MemAvail_70%:   7 G | 7354 M
MemAvail_60%:   6 G | 6304 M
MemAvail_50%:   5 G | 5253 M
MemAvail_40%:   4 G | 4203 M
MemAvail_30%:   3 G | 3152 M

 

InnoDB Buffer Pool Instances

InnoDB Buffer Pool Instances

The innodb_buffer_pool_instances directive controls the number of memory pages Innodb creates.
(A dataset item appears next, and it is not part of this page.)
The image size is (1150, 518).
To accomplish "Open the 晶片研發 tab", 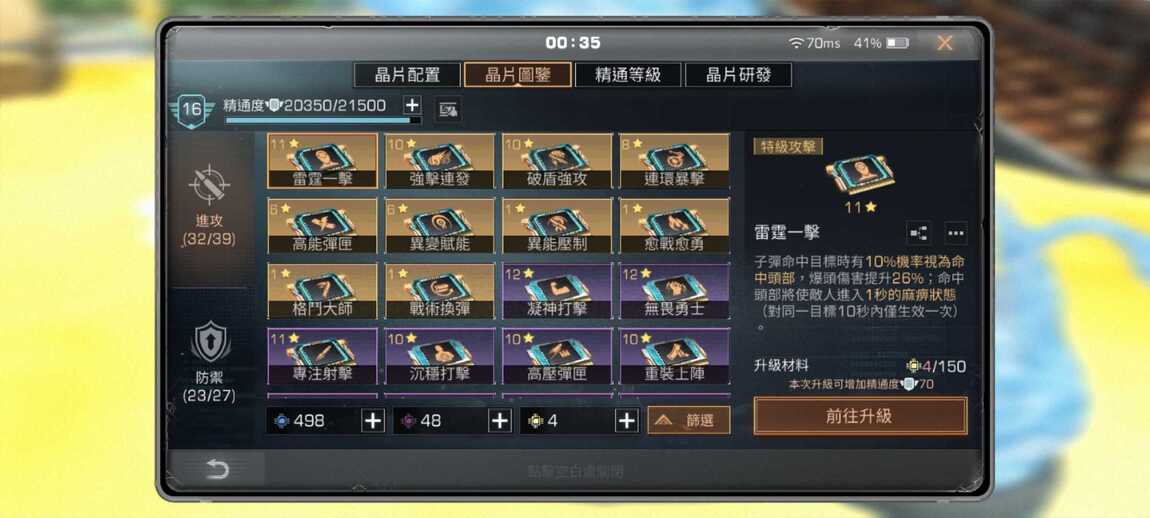I will click(x=738, y=75).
MySQL ignores this directive unless the innodb_buffer_pool_size is greater than 1G/1024M. When larger than 1G, the buffer pool is divided up into a number of equal sized memory pages specified by this directive.
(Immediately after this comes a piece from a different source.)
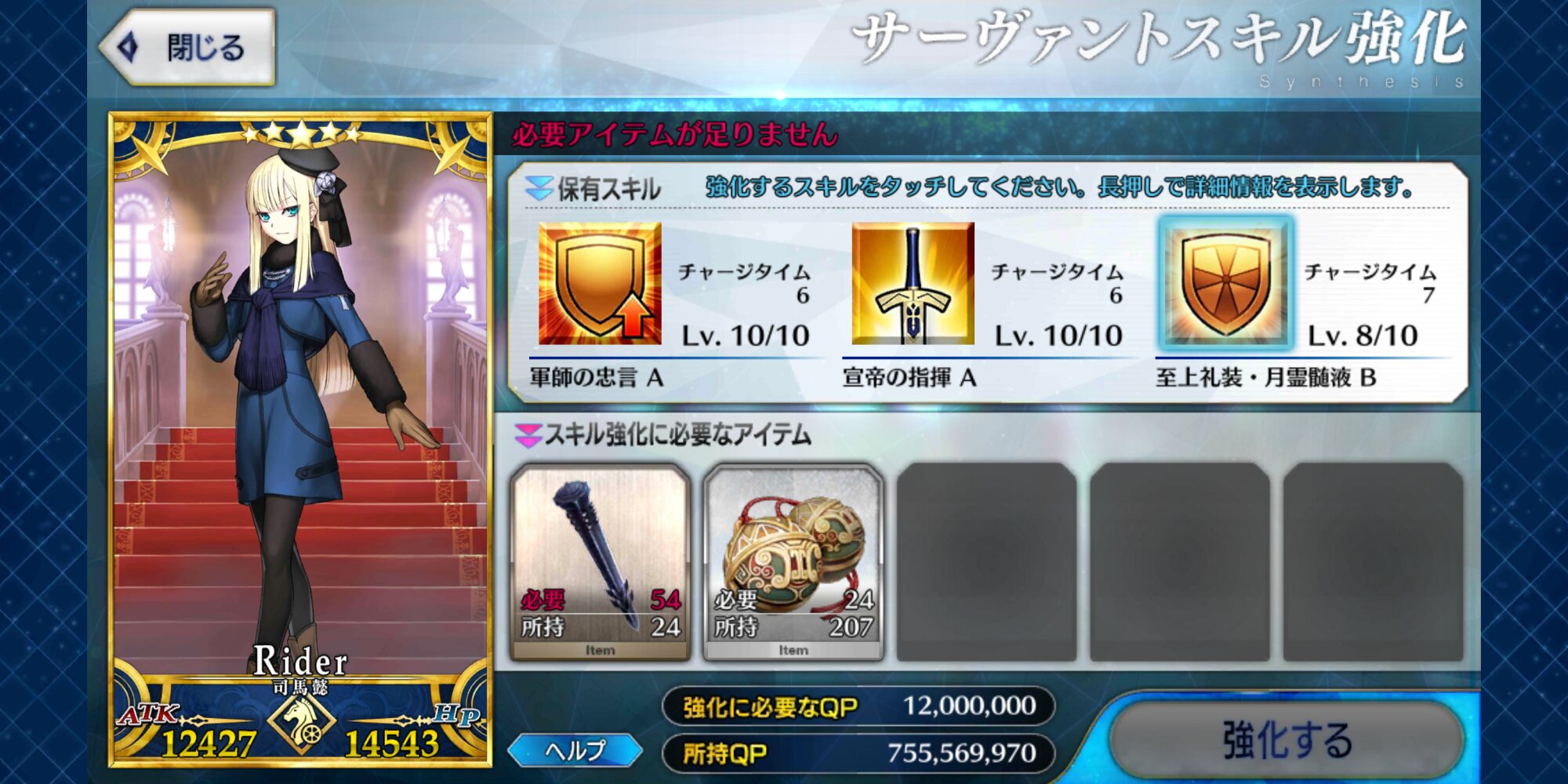Click the 強化する enhance button
The height and width of the screenshot is (784, 1568).
click(1287, 740)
Rule of Thumb: innodb_buffer_pool_instances
MySQL®️ Recommends: “For best efficiency, specify a combination of innodb_buffer_pool_instances and innodb_buffer_pool_size so that each buffer pool instance is at least 1GB.”
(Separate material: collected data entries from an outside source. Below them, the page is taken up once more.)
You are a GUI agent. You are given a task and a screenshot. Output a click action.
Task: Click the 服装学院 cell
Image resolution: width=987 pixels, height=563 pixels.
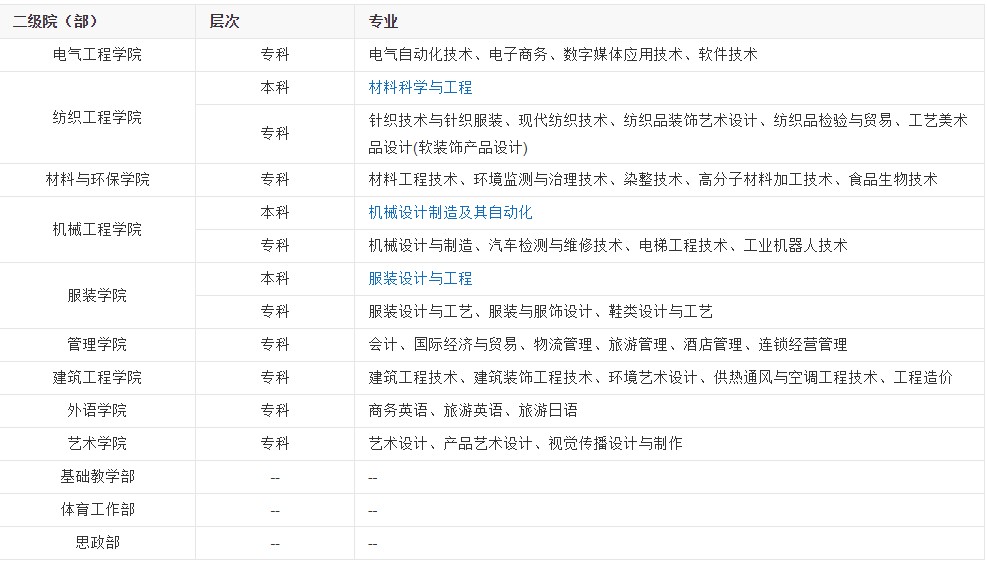[x=97, y=296]
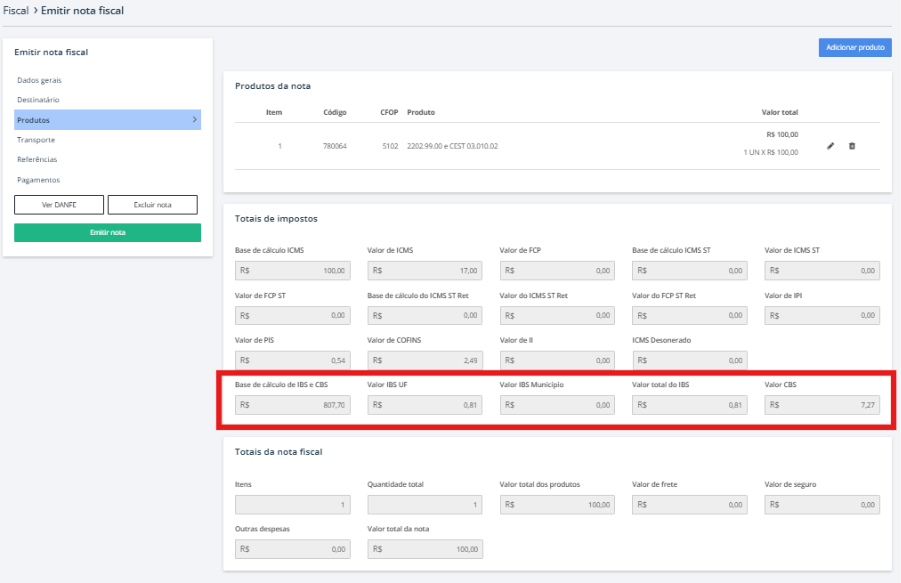Click the Valor total da nota field
The image size is (901, 583).
click(x=425, y=549)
  ‣ Rule Exception: innodb_buffer_pool_instances should not exceed Total_IO_Threads

Total_IO_Threads=(innodb_read_io_threads + innodb_write_io_threads)

Preference a 1:1 Ratio for: Total_Instances:Total_IO_Threads

 

InnoDB I/O Threads

InnoDB I/O ThreadsInnoDB I/O Threads

Input/Output threads are sub-processes of MySQL which directly access the IBP memory pages. There are two types of I/O threads: innodb_read_io_threads and innodb_write_io_threads. These threads read and write, respectively, to the individual memory pages created by innodb_buffer_pool_instances.

The default value for both of these thread types is 4, making a total of 8 threads running concurrently. This pairs up with the default number of memory pages created when innodb_buffer_pool_size is larger than 1G (x8). This synergy is a key factor when improving InnoDB performance on very large database servers with large volumes of RAM and CPU cores. When increasing innodb_buffer_pool_instances past the default of 8, it becomes optimal to increase the number of threads to handle the extra memory pages concurrently. The goal being, to keep the synergy of total I/O threads equal to total memory pages:

( innodb_read_io_threads + innodb_write_io_threads ) = innodb_buffer_pool_instances

When to change InnoDB I/O Threads

Two conditions should be satisfied before adjusting I/O threads for a server.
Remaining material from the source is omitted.